Home / Romansa / Pak Ceo, Aku Ingin Anak / ​Bab 2: Kesepakatan yang Tidak Terduga

Share

​Bab 2: Kesepakatan yang Tidak Terduga

Author: Za_dibah
last update Last Updated: 2025-09-10 19:43:15

​Amara Aurelia menatap langit-langit putih kamar rawat inapnya. Udara pagi yang sejuk masuk dari celah jendela, tapi tidak mampu mengusir gejolak di dadanya. Kata-kata yang ia ucapkan pada Darian Lancaster semalam terus bergema di kepalanya. Seorang staf biasa berani meminta hal segila itu kepada CEO dingin nan arogan? Memalukan.

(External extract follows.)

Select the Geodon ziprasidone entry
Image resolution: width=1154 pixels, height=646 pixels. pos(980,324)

Namun di balik rasa malu itu, ada penyesalan yang lebih dalam. Nyaris mati karena kecelakaan, membuatnya sadar: ia benar-benar sebatang kara. Seumur hidup ia tidak pernah memikirkan pernikahan, apalagi keluarga. Tapi sekarang, satu-satunya hal yang terlintas justru “bagaimana jika aku menghilang tanpa meninggalkan apa-apa?” Tekad itu lebih kuat daripada rasa takutnya kepada Darian.

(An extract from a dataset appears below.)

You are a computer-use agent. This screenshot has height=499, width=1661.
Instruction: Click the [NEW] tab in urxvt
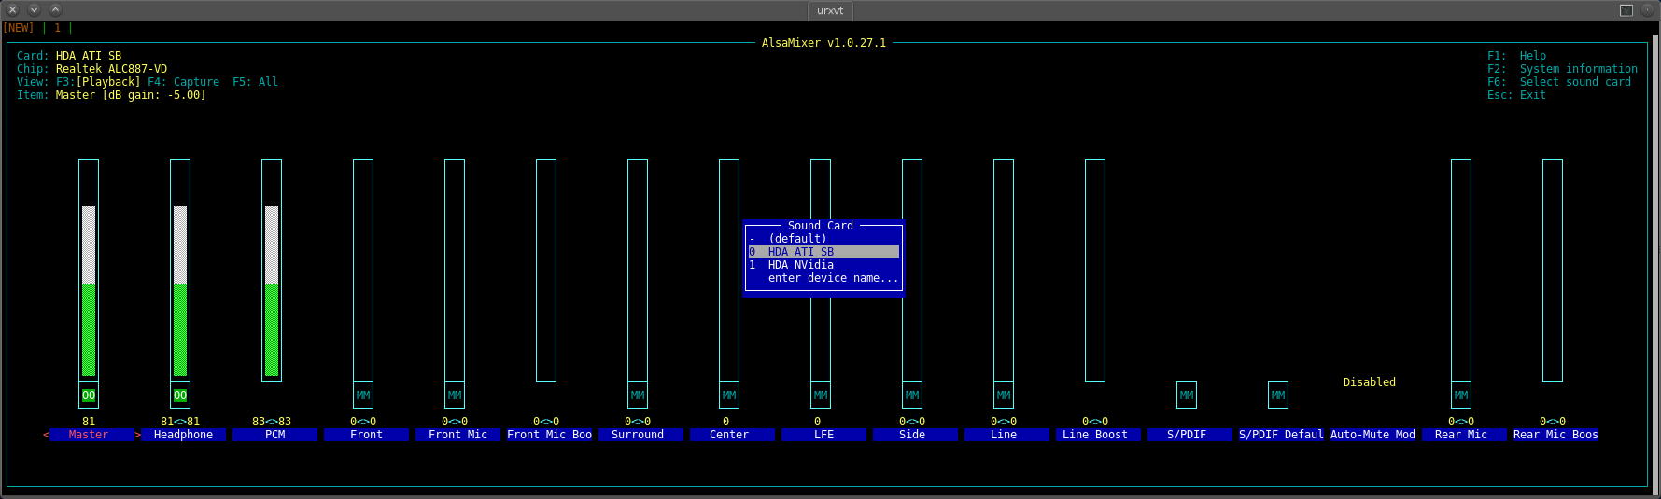(x=19, y=28)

​Pintu terbuka. Darian masuk tanpa mengetuk, langkahnya tenang dan terukur, tetapi auranya yang menekan langsung memenuhi ruangan. Ia terlihat sempurna seperti biasa. Setelan jas hitam mahal membalut tubuhnya yang atletis, menambah kesan dominan. Tatapan mata abu-abunya yang tajam menyorot Amara, seolah ia sedang menaksir nilai sebuah aset.

“Kamu terlihat lebih baik,” katanya datar.

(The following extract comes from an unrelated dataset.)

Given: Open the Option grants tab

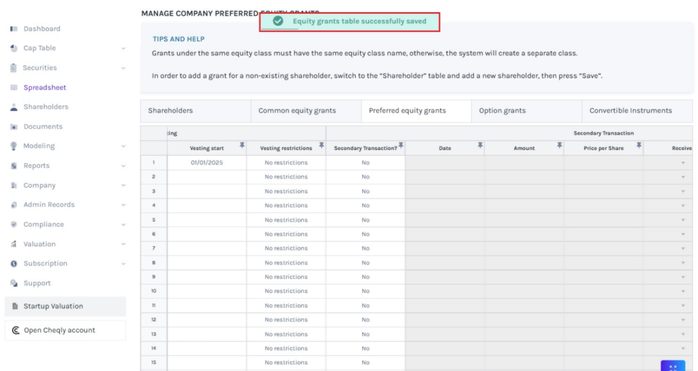Looking at the screenshot, I should pyautogui.click(x=502, y=110).
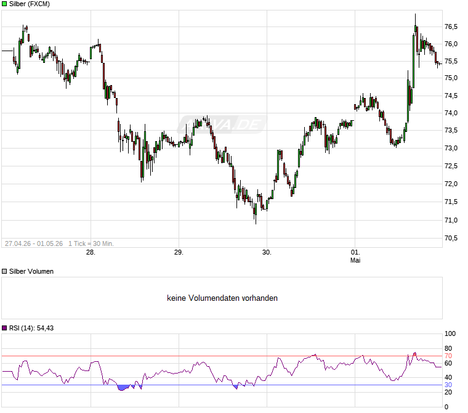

“Terima kasih.” Amara menunduk. “Maafkan saya atas apa yang saya katakan kemarin malam. Mungkin saya belum sepenuhnya sadar.”

Darian berhenti di sisi ranjang, senyum tipis di sudut bibirnya. “Kau pikir dengan menarik kembali ucapanmu aku akan lupa?”

Amara mengangkat wajah, tekad dan ketakutan campur jadi satu. “Tidak, Pak. Saya tidak menariknya. Saya hanya… merasa bodoh mengatakannya.”

​"Bodoh? Itu tidak hanya bodoh, Amara," Darian mencondongkan tubuhnya, suaranya berbisik namun menusuk. "Itu adalah permintaan paling gila yang pernahku dengar sepanjang hidupku. Kamu pikir aku ini apa? Sebuah bank sperma berjalan?"

​Amara menelan ludah, wajahnya memerah. “Maaf.”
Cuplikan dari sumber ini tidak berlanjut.